Nel secondo incontro sono intervenuti vari esperti tra cui Monica Cristina Gallo, garante dei detenuti del Comune di Torino che ha proposto che i genitori detenuti vengano visitati dai figli minorenni come avviene nel carcere torinese “Lorusso e Cutugno”. Anche i genitori entrano nelle carceri minorili per incontrare i figli e, dato il grande numero di minori non accompagnati soprattutto stranieri, la garante ha sollecitato le istituzioni a creare percorsi che accompagnino i minori che hanno i famigliari lontani. Sono poi stati proiettati alcuni cortometraggi curati da associazioni che promuovono incontri tra gruppi di studenti e i ristretti al “Ferrante”.

Tra questi “I cinque punti” che racconta il dolore di una madre che si prepara ad incontrare il figlio nel carcere minorile per il primo colloquio. Il sociologo Franco Prina, delegato del Rettore del Polo universitario per i detenuti, ha ricordato un fondamento per superare l’emergenza penitenziaria: “Se il carcere è nella città, la città deve essere nel carcere”.

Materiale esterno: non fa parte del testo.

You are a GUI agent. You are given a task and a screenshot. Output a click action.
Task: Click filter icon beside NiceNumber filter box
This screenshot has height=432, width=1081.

Occorre ascoltare i ragazzi e capirne il linguaggio in particolare quando entrano “dentro” e considerare il ruolo delle famiglie che hanno lasciato “fuori “. Bisogna far fronte alla carenza di operatori, investire su professionalità come i mediatori culturali, curare la formazione e conquistare la fiducia dei ragazzi. E poi rafforzare le politiche e i servizi di prevenzione in città in un momento in cui la tensione sociale è molto alta soprattutto nelle periferie, contrastando e denunciando le diverse forme di sfruttamento dei minorenni. Il carcere non deve essere una “discarica sociale” occorre prevenzione. La lezione di don Bosco è dunque ancora attuale in un momento in cui, come denuncia l’ultimo rapporto di Antigone, gli ingressi nei penitenziari minorili sono in preoccupante aumento.